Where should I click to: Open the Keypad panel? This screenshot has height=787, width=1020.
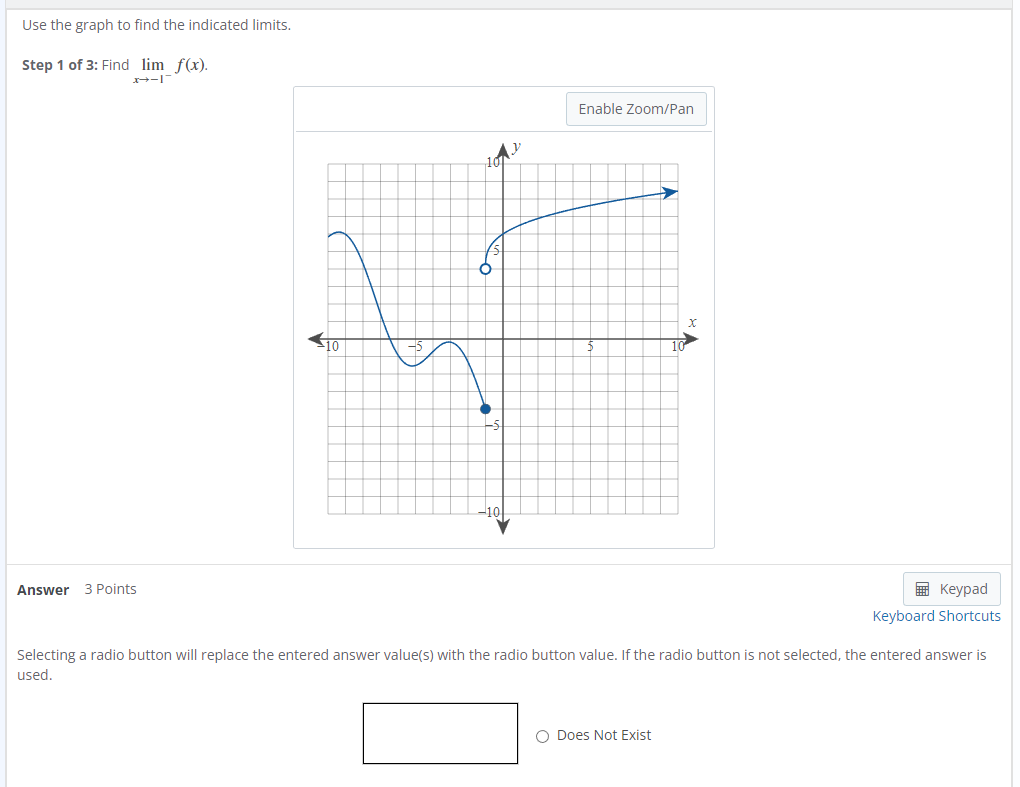point(951,588)
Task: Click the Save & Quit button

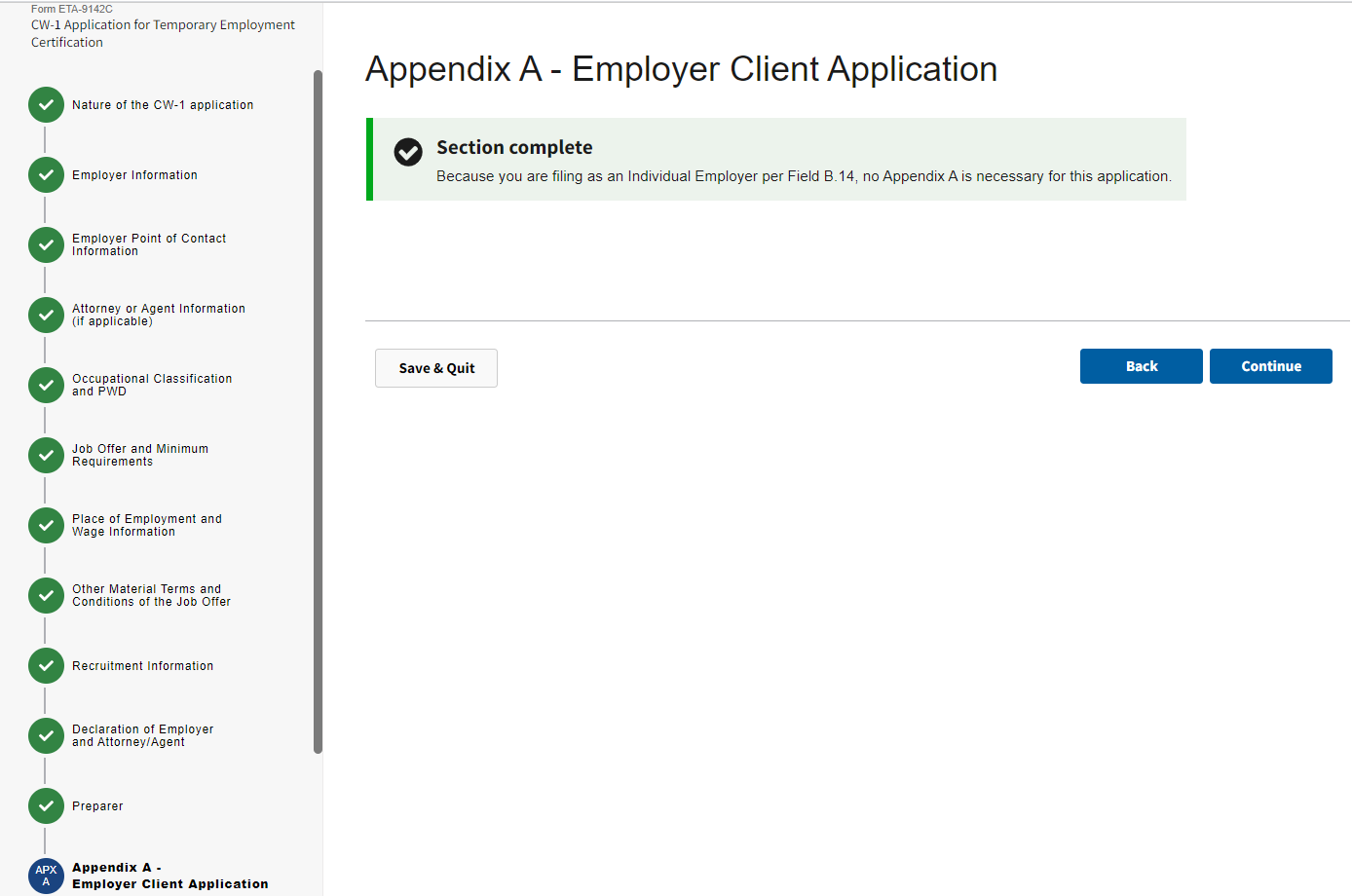Action: pos(436,368)
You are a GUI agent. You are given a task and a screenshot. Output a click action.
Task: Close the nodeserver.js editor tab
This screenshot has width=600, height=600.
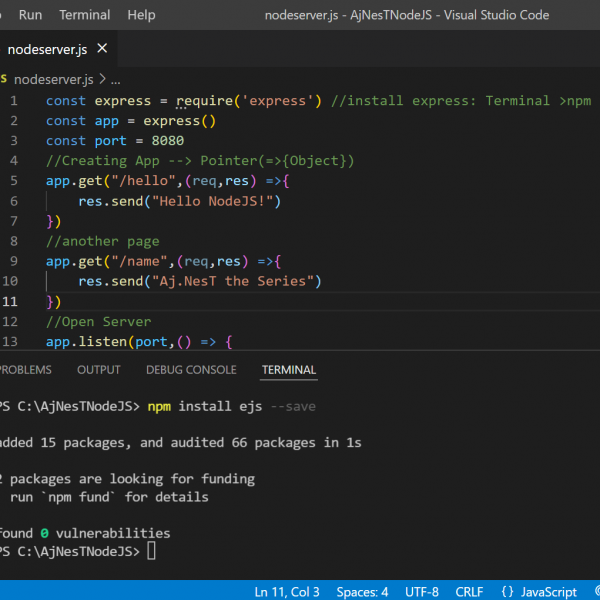click(x=102, y=48)
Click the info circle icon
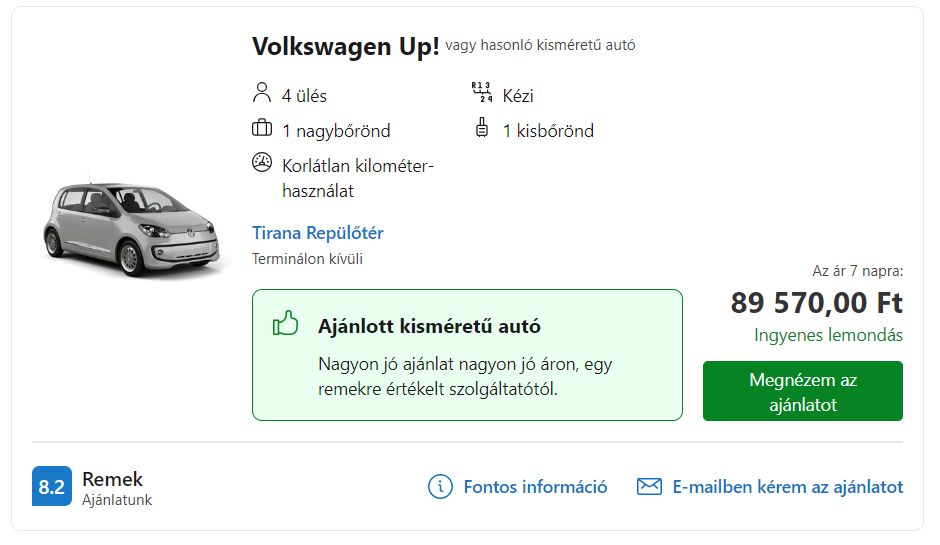 pyautogui.click(x=440, y=486)
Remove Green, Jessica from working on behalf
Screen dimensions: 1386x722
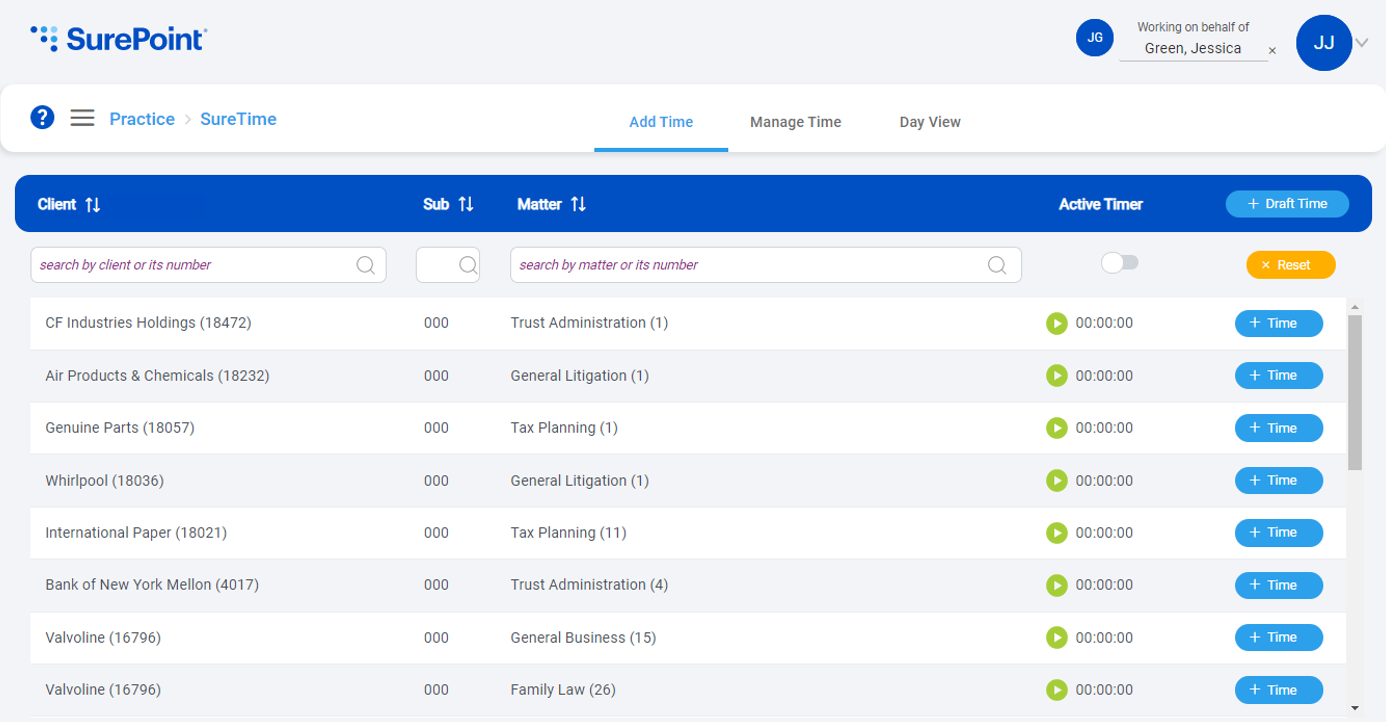click(x=1272, y=51)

> [INSTRUCTIONS FOR THE TASK]:
Make an exact printout of the listing above, omitting the images.

> [SOLUTION TO THE PROBLEM]:
Where should I click to: Open the Keypad panel? This screenshot has height=787, width=1020.
point(951,588)
Task: Click the Save & Quit button

Action: pos(436,368)
You are a GUI agent. You are given a task and a screenshot. Output a click action.
Task: Close the nodeserver.js editor tab
This screenshot has width=600, height=600.
click(x=102, y=48)
Click the info circle icon
 pyautogui.click(x=440, y=486)
Remove Green, Jessica from working on behalf
Screen dimensions: 1386x722
click(x=1272, y=51)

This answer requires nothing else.